Saul's Decline. From Chapter 16 on the story tells of the rapid decline of Saul and of the rise of David to the kingdom. (1) There is given the story of the madness of Saul and the introduction of David to the court as the king's musician. (2) The campaign against the Philistines in which David kills Goliath, the giant that was defying Israel, and won great honor from the king. (3) His effort to destroy David. During many years he, with bitter jealousy and an insane hatred, tried to destroy David who was as constantly delivered by a divine providence. Whether on account of sickness or other reason, he seems to have had fits of insanity during this period. (4) His last battle and death. The Philistines arrayed themselves against Saul.

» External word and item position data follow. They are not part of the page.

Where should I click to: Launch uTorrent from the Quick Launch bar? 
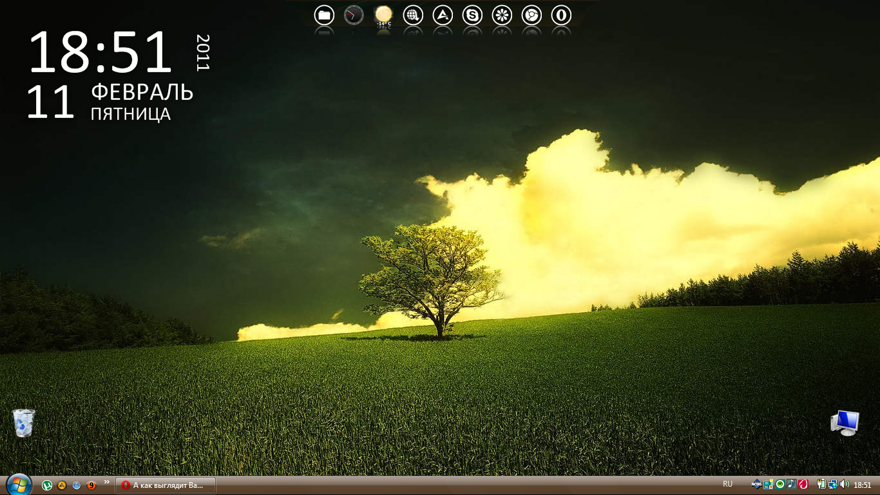tap(47, 485)
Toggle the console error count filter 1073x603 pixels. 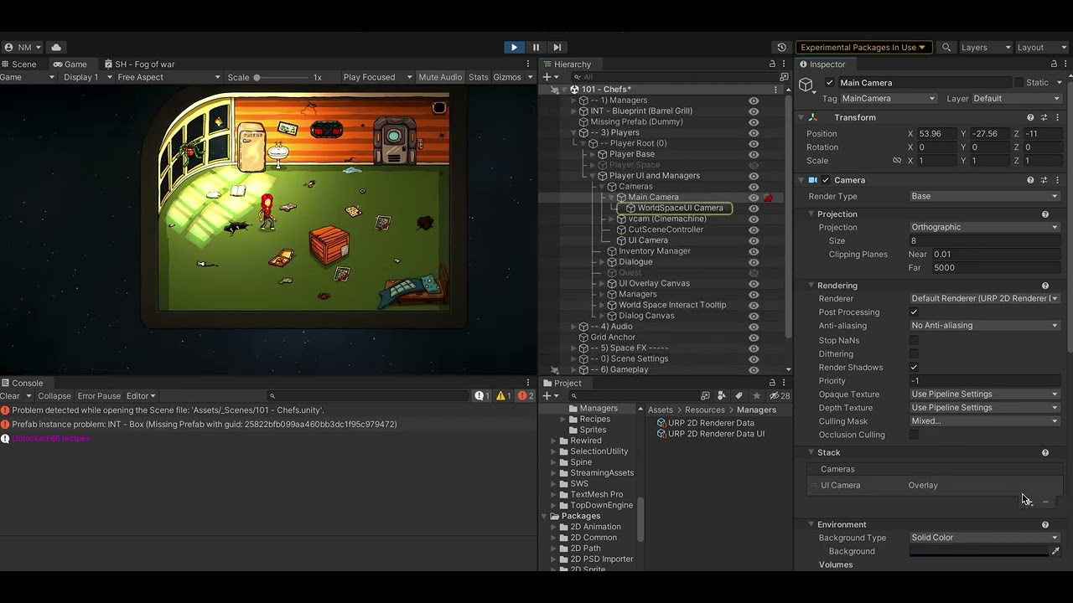click(x=526, y=396)
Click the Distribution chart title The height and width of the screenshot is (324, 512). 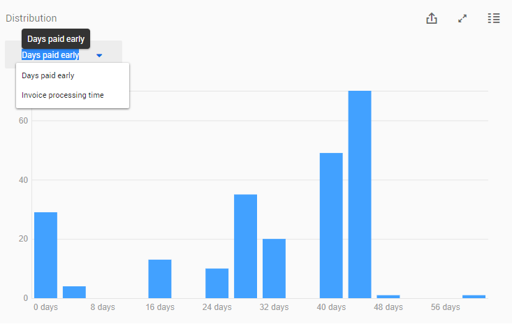[x=31, y=18]
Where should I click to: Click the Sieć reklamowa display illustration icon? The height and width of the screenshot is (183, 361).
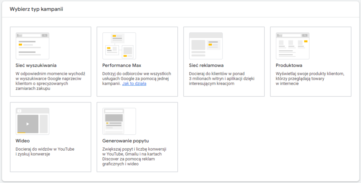tap(206, 46)
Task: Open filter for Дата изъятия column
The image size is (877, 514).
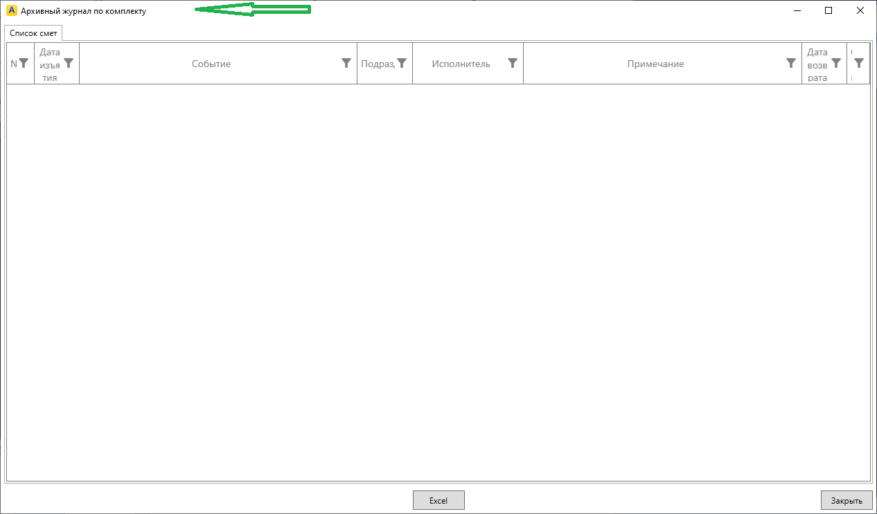Action: [69, 63]
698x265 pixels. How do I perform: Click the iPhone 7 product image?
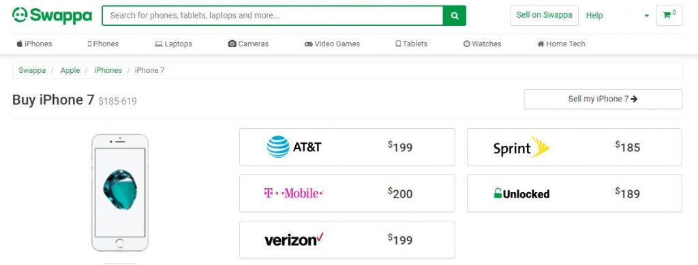pyautogui.click(x=120, y=193)
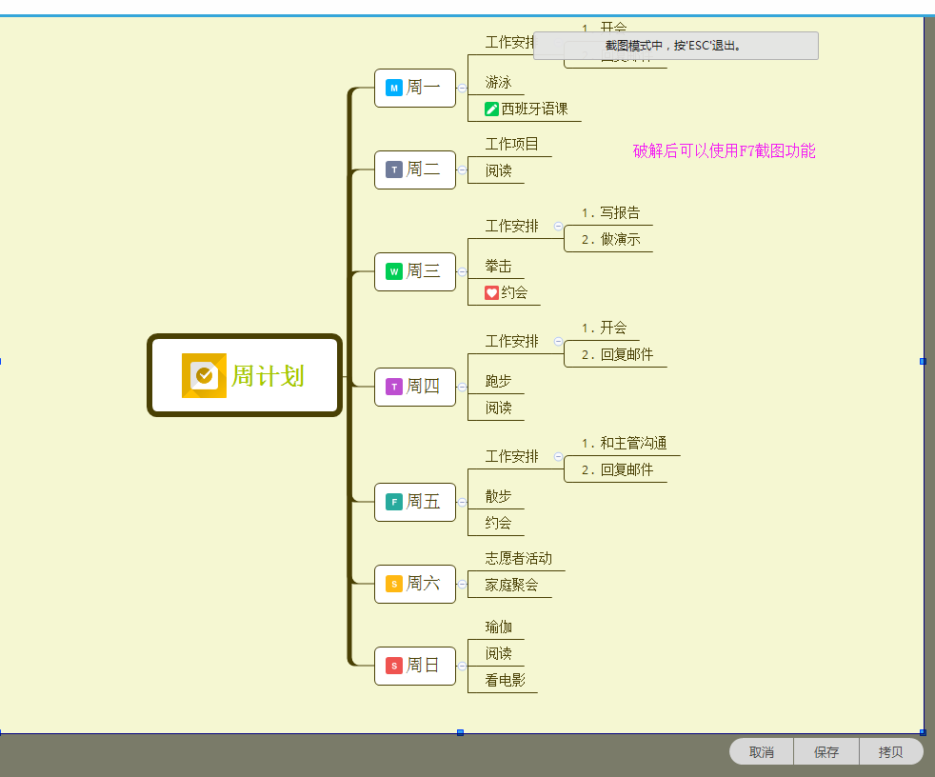This screenshot has width=935, height=777.
Task: Click the green W marker icon on 周三
Action: 393,271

With a sense of defeat he tried to get in touch with Samuel, but finally met a death in harmony with his life and thus ended one of the most melancholy careers of all history. All because of his disobedience to God (I Chron. 10:1.1-14).
Lessons of the Period. (1) God adapts his methods to the needs and conditions of the people from tribal government to kingdom. (2) A man out of harmony with God will certainly fail-Saul. (3) A man in harmony with God's plan will succeed no matter how much opposed by others-David. (4) God never forgets to punish those who oppress his people-Amalekites. (5) The success of God's work does not depend upon our attitude toward his will, but our condition when it has succeeded does. (6) A righteous man can succeed without doing wrong to do it. (7) God's anointed will suffer if they sin. (8) Kindness to enemies-David to Saul. (9) The strength of true friendship-Jonathan and David.
For Study and Discussion. (1) The condition that led to the establishment of the kingdom. (3) Four statements Samuel made to Saul and four ways by which he tried to impress him with the responsibility to which he was called I Sam. 9:19-10-8. (3) The prophet bands or school of prophets. (4) The story of Jonathan's exploits against Michmash by Saul and his escape, I Sam. 14. (5) The story of David's choice and anointing, I Sam. 16:1-13. (6) The killing of Goliath and defeat of the Philistines. I Sam. Ch. 17. (7) Story of Jonathan and David, I Sam. 18:1-4; 19:1-7; 20:1-4, 12-17, 41-42; 23:16-18. (8) David's wanderings, 21:10-22-5. (9) Compare Saul and David at the time of the anointing of each as to their chances of success. (10) David's sojourn in Philistia with the experience of embarrassment and advantage, I Sam. Chs. 27-28. (11) Saul's last battle and death, (a) the appeal to Samuel through the witch, I Sam. Ch. 28, (b) the battle, his and his son's death, I Sam. Ch.31.